** Extrait présenté **
---*---
Le Meccano industriel
Standardiser les centrales
La partie énergie nucléaire du programme d’activité de Rosatom prévoit d’introduire 33 GW de puissance électronucléaire d’ici 2015, et de produire annuellement jusqu’à 234,4 TWh (soit 145 % des capacités de 2008). Cela passe par la mise en service d’un minimum de 2 GW de puissance par an à partir de 2015. L’ensemble des moyens financiers débloqués pour la période 2009–2015 est de l’ordre de 50 milliards d’euros. Un élément important de ce programme repose sur la décision de standardiser les nouvelles constructions autour du projet appelé AES-2006, de centrale à eau pressurisée de 1 150 MWe de type VVER.
La création d’Atomenergoprom s’est accompagnée d’une série de regroupements et d’accords dans le secteur des constructions mécaniques et de l’ingénierie. C’est ainsi qu’a été créée une joint venture Alstom-Atomenergomach pour la fabrication de turbines de type Arabelle en Russie, qui sera en concurrence avec la production nationale du groupe Silovye Machiny. La société Atomstroyexport (ASE) spécialisée dans l’exportation de centrales nucléairesa fusionné avec l’institut d’ingénierie Atomenergoproekt de Saint-Pétersbourg. ASE maîtrisera ainsi la conception et la construction de centrales nucléaires, et prévoit également de se doter de capacités de fabrication de gros composants via une prise de participation dans Ijorskie Zavody et Skoda JS, toutes deux appartenant au groupe OMZ et disposant de capacités de fabrication de gros composants (cuves notamment).
---*---
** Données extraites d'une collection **
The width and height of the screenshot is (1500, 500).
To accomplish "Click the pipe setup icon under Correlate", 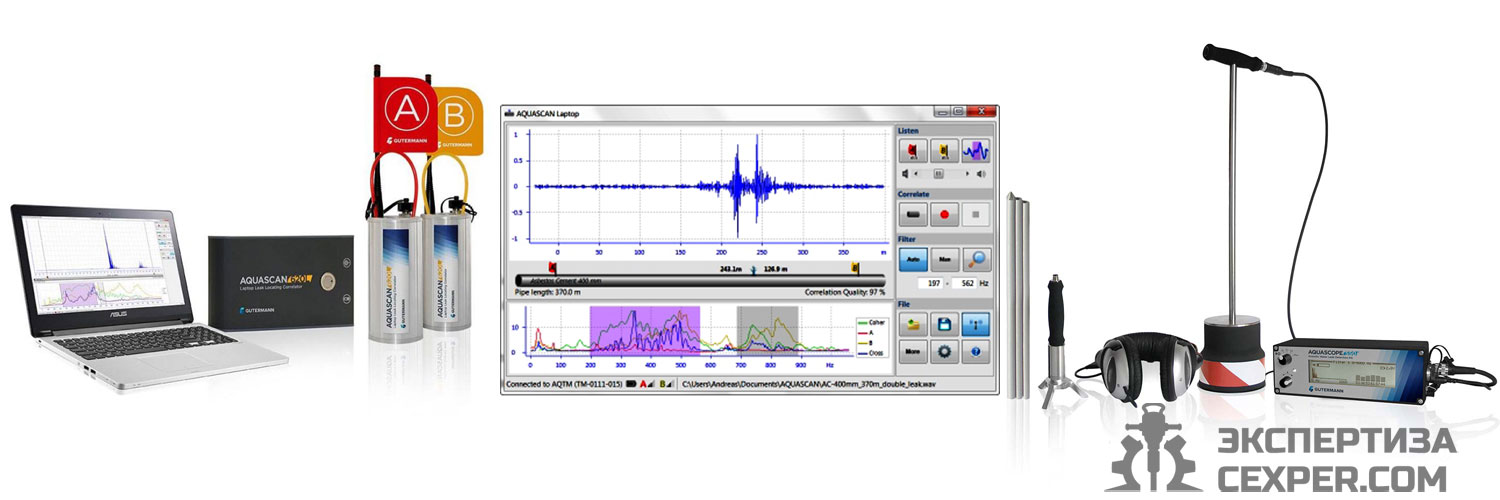I will click(x=912, y=214).
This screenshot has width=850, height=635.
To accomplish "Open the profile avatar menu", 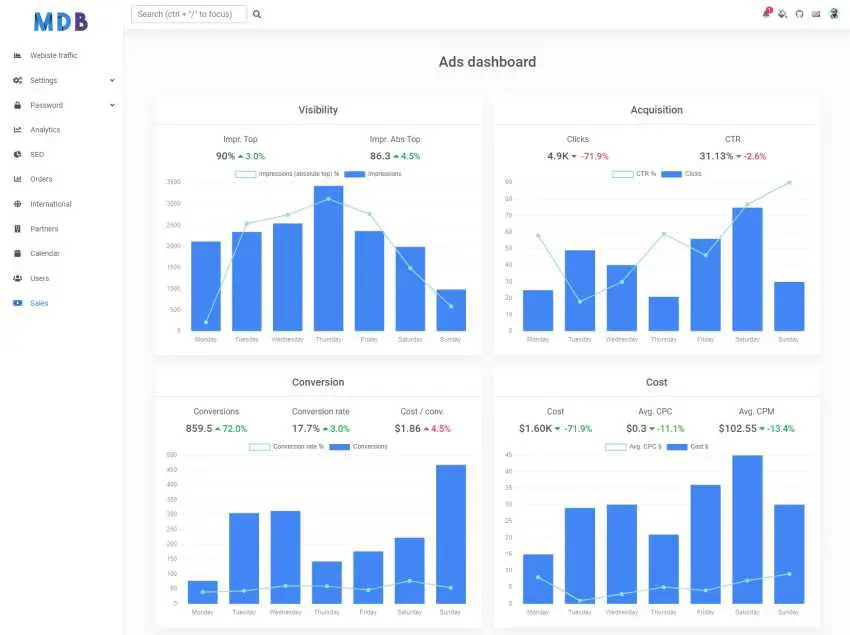I will tap(834, 13).
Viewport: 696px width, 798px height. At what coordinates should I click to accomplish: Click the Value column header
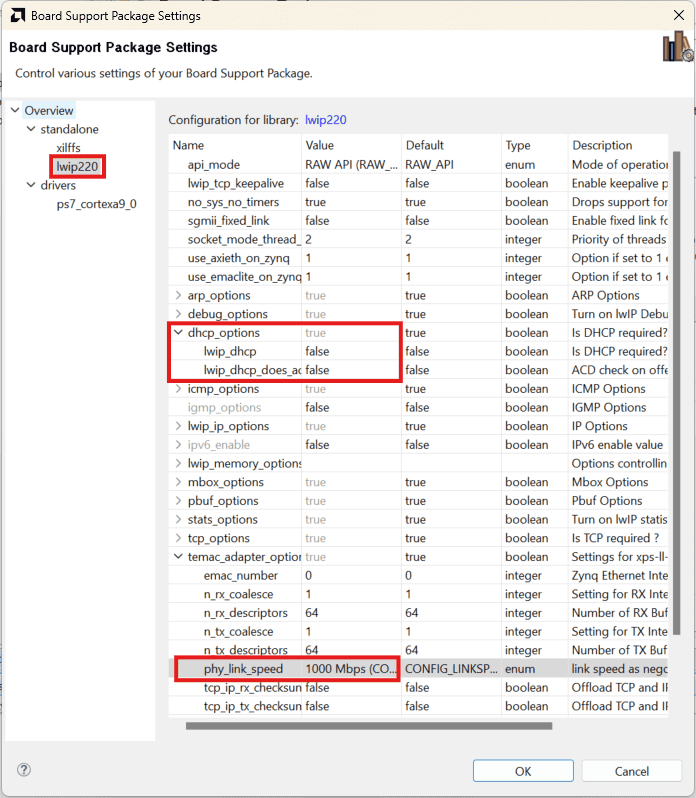pos(350,145)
---*---
** À faire **
(1) Recopiez le passage de l'extrait allant de « Le Meccano industriel » à « de type VVER. ».
(2) D'après l'extrait, quelle est la puissance du projet de centrale AES-2006 ?
Servez-vous uniquement de l'extrait, s'il vous plaît.

** Corrigés **
(1)
Le Meccano industriel
Standardiser les centrales
La partie énergie nucléaire du programme d’activité de Rosatom prévoit d’introduire 33 GW de puissance électronucléaire d’ici 2015, et de produire annuellement jusqu’à 234,4 TWh (soit 145 % des capacités de 2008). Cela passe par la mise en service d’un minimum de 2 GW de puissance par an à partir de 2015. L’ensemble des moyens financiers débloqués pour la période 2009–2015 est de l’ordre de 50 milliards d’euros. Un élément important de ce programme repose sur la décision de standardiser les nouvelles constructions autour du projet appelé AES-2006, de centrale à eau pressurisée de 1 150 MWe de type VVER.

(2) 1 150 MWe.